The total gross domestic product of all the city's enterprises is approximately $3.86 billion, according to the statistics released in the Nanaimo and Region Economic Indicators Report Thursday.
Sasha Angus, CEO of the Nanaimo Economic Development Corporation that commissioned the report, said in a news conference that the city's GDP makes up approximately 2.1 per cent of the province's total, which is which is "quite remarkable" considering the community's size.
MNP LLP, on behalf of the NEDC, produced the report, the first of its kind in the region, that consists of a series of economic indicators that provide detailed information on economic statistics, regional demographics, business activities, business investment opportunities, commercial and residential real estate and other areas of economic concern.
Among the highlights of the report are that the region's unemployment rate is trending downward, academic achievement rates are one of the best in the province for the size of the community, building permits in the Regional District of Nanaimo continue to outpace other jurisdictions in the province and the region's knowledge-based sector is growing faster than provincial averages.
But Angus acknowledged that, like many other jurisdictions in the province, the report indicates Nanaimo and the region are facing growing problems with demographics in that the local population is aging so there's a growing need to attract "bright young minds" here.
He said that with projections that 95 per cent of new population in B.C. will come from immigration, the region needs to work hard to make it more welcome to newcomers. Mayor John Ruttan, who attended the news conference, said he was "surprised" when he was told of the region's high GDP.

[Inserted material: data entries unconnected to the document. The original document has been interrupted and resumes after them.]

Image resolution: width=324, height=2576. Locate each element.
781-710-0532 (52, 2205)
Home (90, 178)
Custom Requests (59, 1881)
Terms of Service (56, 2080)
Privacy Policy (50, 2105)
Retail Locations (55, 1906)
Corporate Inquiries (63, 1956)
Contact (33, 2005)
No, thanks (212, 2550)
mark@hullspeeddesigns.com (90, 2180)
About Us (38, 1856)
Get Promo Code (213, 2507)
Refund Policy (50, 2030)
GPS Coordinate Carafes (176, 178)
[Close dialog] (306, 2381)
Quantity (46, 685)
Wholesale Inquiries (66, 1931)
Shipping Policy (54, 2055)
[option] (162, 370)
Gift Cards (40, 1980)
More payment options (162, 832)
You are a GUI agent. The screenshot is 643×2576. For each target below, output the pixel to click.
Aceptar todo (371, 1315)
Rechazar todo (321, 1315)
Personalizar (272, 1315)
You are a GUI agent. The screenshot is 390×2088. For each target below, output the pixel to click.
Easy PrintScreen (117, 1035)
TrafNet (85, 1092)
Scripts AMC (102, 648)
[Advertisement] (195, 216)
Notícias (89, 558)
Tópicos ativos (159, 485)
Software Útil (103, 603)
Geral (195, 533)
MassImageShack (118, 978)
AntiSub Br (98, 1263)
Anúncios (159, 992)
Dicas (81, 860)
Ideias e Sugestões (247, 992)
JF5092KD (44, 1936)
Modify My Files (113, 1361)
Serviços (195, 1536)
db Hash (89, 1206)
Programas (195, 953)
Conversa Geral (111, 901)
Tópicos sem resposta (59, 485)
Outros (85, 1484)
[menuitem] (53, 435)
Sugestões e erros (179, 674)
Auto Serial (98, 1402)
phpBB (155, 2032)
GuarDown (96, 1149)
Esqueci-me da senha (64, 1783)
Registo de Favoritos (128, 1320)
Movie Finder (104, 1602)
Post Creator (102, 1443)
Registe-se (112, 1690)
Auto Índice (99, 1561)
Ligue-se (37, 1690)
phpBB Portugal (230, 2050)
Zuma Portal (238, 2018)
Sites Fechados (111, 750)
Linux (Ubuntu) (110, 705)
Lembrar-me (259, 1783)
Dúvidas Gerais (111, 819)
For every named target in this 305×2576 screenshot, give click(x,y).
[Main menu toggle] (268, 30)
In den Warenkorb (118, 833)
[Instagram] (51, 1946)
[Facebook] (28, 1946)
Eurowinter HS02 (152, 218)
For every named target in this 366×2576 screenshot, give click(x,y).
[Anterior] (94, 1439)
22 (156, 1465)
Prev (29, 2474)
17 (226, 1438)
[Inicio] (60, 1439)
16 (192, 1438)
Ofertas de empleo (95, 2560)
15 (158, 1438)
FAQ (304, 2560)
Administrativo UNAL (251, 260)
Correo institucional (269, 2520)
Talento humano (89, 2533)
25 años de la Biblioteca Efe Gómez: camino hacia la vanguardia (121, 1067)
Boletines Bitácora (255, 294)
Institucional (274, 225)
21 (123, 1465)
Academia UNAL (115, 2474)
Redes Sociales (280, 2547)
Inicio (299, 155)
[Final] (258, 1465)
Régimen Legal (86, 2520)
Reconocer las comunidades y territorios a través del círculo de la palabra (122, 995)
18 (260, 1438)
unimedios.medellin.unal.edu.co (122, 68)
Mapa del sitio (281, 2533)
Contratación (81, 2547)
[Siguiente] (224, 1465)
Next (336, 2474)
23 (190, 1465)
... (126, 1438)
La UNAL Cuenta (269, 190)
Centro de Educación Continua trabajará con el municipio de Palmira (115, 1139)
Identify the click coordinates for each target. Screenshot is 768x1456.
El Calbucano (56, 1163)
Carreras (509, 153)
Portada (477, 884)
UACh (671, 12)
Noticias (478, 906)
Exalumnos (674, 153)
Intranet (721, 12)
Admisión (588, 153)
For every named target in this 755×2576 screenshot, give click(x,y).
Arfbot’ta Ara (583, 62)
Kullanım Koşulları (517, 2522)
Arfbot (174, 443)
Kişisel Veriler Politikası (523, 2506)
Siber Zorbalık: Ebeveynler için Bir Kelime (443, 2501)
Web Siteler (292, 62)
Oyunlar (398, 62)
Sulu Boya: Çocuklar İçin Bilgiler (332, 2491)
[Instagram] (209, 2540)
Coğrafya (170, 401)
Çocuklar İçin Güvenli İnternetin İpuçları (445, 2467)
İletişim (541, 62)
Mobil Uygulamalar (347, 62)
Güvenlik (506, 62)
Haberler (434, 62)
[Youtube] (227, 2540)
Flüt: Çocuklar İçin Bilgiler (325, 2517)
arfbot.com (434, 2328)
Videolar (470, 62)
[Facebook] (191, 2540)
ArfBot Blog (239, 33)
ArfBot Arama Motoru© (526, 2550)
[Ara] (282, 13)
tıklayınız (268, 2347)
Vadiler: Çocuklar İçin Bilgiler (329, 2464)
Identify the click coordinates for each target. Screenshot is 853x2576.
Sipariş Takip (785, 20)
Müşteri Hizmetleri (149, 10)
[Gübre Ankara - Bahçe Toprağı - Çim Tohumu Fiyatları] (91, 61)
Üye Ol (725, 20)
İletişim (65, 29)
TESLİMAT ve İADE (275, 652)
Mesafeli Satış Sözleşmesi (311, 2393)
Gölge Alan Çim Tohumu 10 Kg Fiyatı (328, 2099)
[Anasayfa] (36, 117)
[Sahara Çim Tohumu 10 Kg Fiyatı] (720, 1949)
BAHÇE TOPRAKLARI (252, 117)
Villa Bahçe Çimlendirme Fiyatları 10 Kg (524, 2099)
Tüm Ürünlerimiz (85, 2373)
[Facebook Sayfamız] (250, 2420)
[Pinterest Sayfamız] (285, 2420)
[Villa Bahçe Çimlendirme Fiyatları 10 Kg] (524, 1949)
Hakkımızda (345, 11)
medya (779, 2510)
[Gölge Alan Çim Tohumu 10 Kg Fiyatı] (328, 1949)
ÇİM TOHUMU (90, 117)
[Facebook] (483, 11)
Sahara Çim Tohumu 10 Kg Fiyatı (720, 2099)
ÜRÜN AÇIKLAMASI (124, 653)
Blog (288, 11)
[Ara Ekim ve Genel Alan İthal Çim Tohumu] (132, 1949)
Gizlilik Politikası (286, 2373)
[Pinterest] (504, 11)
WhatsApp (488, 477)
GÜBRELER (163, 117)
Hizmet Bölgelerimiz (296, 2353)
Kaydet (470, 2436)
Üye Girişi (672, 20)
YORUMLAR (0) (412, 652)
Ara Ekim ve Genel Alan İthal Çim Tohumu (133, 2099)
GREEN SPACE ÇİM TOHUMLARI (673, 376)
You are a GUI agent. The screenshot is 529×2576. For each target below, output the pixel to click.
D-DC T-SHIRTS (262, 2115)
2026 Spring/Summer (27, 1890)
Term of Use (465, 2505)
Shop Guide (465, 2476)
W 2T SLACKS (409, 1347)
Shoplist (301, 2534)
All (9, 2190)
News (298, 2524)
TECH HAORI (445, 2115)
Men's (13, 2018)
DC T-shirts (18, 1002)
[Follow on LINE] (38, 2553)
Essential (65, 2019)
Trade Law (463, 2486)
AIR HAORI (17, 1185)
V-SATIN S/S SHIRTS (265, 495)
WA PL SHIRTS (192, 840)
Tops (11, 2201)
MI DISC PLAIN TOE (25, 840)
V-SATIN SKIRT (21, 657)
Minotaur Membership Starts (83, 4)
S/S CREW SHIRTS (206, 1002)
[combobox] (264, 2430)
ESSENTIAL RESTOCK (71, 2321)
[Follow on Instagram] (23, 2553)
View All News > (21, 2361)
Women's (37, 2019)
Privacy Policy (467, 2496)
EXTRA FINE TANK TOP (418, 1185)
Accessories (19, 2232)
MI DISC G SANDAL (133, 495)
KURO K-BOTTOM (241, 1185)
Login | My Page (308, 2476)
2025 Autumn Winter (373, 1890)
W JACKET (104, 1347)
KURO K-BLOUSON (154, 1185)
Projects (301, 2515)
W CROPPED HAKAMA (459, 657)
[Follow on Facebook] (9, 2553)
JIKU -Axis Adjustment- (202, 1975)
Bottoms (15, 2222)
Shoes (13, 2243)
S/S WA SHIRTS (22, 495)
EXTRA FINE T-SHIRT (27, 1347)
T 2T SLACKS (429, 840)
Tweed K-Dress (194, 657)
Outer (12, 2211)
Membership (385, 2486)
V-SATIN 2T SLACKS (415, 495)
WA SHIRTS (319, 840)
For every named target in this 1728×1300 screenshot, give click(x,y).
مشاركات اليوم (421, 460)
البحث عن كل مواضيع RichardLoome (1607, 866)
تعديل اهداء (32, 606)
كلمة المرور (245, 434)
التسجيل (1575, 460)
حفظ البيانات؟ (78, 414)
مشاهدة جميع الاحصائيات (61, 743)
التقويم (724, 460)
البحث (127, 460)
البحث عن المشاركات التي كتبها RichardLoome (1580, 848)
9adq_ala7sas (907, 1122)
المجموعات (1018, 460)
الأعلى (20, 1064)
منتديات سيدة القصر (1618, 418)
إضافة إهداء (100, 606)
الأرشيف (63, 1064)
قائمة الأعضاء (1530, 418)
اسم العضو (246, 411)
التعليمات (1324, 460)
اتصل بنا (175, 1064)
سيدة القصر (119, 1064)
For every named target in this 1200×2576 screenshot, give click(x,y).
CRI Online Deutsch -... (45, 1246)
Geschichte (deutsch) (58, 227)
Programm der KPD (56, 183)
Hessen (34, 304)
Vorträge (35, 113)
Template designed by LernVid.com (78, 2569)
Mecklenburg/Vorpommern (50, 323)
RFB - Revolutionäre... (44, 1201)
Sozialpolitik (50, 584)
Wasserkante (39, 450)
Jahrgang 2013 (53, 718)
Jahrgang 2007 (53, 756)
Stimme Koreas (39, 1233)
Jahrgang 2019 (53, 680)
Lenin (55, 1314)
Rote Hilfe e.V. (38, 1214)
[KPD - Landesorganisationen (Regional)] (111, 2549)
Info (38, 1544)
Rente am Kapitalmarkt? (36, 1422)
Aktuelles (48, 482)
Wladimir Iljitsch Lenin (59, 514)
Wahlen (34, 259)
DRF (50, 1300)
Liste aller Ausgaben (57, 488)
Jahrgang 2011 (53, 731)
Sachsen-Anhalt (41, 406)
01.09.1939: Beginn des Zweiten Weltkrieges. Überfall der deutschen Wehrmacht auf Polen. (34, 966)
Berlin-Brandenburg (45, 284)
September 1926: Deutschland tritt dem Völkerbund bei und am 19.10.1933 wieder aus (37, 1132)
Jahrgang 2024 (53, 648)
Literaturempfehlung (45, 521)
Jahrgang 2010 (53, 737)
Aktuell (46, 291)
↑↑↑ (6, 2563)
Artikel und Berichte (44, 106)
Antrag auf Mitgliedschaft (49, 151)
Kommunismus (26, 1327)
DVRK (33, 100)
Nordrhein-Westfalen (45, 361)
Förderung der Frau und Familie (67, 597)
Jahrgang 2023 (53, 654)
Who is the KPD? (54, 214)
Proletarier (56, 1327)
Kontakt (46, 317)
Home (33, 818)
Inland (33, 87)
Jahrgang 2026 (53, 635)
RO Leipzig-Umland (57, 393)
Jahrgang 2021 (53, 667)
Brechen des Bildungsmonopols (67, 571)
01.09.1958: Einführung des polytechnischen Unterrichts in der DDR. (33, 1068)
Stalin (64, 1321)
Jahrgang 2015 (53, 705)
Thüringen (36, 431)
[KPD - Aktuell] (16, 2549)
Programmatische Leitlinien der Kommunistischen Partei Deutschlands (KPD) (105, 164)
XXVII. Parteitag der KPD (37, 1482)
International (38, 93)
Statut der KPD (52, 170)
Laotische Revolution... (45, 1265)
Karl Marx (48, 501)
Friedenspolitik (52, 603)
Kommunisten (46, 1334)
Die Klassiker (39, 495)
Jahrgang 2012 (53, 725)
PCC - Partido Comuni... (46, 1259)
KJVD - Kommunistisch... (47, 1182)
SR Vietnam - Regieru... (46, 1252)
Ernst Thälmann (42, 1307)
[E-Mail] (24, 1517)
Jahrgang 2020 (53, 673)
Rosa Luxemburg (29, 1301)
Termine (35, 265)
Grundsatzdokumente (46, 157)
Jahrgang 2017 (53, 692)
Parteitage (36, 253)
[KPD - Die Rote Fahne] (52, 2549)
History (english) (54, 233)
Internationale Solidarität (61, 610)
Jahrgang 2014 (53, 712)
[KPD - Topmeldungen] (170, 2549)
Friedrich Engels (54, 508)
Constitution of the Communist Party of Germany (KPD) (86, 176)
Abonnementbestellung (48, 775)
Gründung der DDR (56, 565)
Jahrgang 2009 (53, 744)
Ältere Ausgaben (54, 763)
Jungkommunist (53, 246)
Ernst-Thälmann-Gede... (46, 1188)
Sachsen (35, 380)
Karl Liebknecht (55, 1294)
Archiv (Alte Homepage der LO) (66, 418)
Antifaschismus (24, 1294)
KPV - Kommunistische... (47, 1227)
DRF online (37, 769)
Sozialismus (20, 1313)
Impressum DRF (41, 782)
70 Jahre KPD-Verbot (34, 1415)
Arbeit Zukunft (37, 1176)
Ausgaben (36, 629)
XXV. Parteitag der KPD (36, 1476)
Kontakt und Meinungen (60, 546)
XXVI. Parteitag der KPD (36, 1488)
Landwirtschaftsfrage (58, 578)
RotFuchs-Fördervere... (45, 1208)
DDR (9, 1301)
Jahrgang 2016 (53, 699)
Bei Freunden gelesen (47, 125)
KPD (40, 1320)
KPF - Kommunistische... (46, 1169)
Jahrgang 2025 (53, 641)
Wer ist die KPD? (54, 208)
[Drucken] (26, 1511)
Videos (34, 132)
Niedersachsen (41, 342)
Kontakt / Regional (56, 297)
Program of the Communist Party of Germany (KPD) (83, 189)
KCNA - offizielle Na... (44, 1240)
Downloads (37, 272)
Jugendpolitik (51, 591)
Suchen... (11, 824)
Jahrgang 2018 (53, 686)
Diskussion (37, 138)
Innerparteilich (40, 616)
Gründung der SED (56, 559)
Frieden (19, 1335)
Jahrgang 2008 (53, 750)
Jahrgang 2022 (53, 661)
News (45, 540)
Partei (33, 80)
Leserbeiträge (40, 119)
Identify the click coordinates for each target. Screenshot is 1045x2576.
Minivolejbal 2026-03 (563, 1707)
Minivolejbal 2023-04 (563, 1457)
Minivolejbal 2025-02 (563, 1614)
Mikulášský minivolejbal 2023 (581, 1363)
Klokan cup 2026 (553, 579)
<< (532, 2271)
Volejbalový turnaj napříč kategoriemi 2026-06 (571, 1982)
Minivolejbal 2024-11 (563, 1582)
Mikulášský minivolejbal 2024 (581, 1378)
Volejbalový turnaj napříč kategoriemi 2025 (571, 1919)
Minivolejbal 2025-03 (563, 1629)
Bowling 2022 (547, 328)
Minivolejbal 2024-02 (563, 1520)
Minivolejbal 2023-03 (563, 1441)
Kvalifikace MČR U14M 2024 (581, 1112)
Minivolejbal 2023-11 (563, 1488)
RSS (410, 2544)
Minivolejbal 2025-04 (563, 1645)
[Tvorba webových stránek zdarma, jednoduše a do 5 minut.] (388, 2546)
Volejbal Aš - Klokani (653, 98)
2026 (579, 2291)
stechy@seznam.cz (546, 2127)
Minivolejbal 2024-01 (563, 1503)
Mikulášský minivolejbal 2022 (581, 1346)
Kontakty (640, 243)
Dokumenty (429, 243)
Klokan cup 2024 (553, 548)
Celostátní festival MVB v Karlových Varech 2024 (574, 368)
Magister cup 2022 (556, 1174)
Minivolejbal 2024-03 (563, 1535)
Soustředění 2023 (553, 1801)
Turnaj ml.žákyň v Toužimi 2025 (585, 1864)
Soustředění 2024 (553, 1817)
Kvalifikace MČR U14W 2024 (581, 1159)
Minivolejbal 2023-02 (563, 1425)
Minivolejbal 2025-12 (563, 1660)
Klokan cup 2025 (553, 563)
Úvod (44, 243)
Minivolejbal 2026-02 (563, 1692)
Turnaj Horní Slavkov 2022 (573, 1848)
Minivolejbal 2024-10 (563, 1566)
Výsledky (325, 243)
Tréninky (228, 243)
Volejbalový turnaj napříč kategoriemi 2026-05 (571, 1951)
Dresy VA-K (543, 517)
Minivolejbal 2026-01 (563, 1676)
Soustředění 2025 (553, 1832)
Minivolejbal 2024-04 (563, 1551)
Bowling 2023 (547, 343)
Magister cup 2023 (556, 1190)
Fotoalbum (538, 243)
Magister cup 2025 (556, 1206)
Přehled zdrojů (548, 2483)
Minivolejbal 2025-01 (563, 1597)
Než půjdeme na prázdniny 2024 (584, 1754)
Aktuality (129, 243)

"It's very exciting to know that our region alone produces $3.86 billion in economic activity in the province," Ruttan said.
"It's larger than I expected.
This report provides us with benchmark numbers so we can finally see from year to year where we stand economically and that's very useful information."
The report states that Nanaimo's economic recovery is showing signs of continuing into the first half of 2013.
It points out that the forest industry, which has been in decline for years due to the weak American demand, is recovering which is leading to increases in employment in the sector and renewed investment. The report also indicates that the nature of Nanaimo's economy is changing.
"Manufacturing in the region has declined while health care, education, public administration and accommodation and food services have grown," the report indicates.
The report can viewed in full at www.InvestNanaimo.com.